The lower layer of the designer material is a metallic network perforated by tiny cavities and made of an alloy of platinum, yttrium, and aluminum. The researchers used a simple etching process to create the cavities and then placed a very thin oxide layer on top of this “nano-sponge network.”
The impression of the color depends on the thickness of the aluminum oxide coating: a 12-nanometer layer makes the material appear green, a 24-nanometer layer yellow, a 28-nanomater layer orange, a 48-nanometer layer blue, and a 53-nanometer layer purple.
“The color arises from the interaction between the ambient light and both layers of the material, and in particular with the randomly organized boundary layer between the two materials,” explains physicist Henning Galinski of ETH Zurich. “We are able to capture and concentrate particular wavelengths of light in a very targeted manner.”
The principle has long existed in nature: for example, in the colorful plumage of the South American bird, the plum-throated cotinga.
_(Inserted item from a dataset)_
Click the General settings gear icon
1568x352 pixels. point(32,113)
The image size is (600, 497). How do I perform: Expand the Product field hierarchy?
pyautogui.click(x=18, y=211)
Keratin networks are responsible for the color of the plumage in such bird species. “However, we are the first to demonstrate that these networked materials can be used technically as structural colors and thus influence which color is perceived,” says Galinski.
Until now, structural colors have generally possessed a repetitive structure that determines the color we perceive. The disadvantage is that even tiny flaws can cause huge changes in the optical properties.
In contrast, the networks developed by Galinski and his colleagues do not follow a clear structure: the cavities in the networks are a similar size, but not exactly the same. The physical characteristics are determined by the average cavity size, not by the size of each individual cavity.
“Our approach is based on disorder, rather than on the precise production of millions of repeating sub-units. This makes it extremely error-tolerant,” says Galinski. “The etching and coating process can also be used on a large scale over surfaces of several square meters.” Until now, structural colors have been restricted to a smaller scale due to their difficult and expensive manufacture.
Money, cars, and planes
The new structural colors could be used to create very thin security features in banknotes, for example, or to color vehicles and aircraft, also for camouflage paint in military applications.
The new metamaterial—human-made materials with optical, electrical, or magnetic properties that do not occur in nature—could also prove interesting for energy systems, such as thin-film solar cells. “We have developed an extremely thin material that concentrates and perfectly absorbs light at individual points,” says Galinski. This effect could be used to develop highly efficient light-harvesting systems. In addition, the light concentration is largely independent of its angle of incidence—another advantage for applications in solar cells.
Galinski is co-lead author of the paper, which the journal Light: Science and Applications has accepted for publication. Galinski works in the laboratory of ETH Zurich professor Ralph Spolenak and Harvard University professor Federico Capasso.
Andrea Fratalocchi, professor at King Abdullah University of Science and Technology (KAUST) in Saudi Arabia, and his group contributed to the theoretical explanation of the functional principle through their comprehensive computer simulations.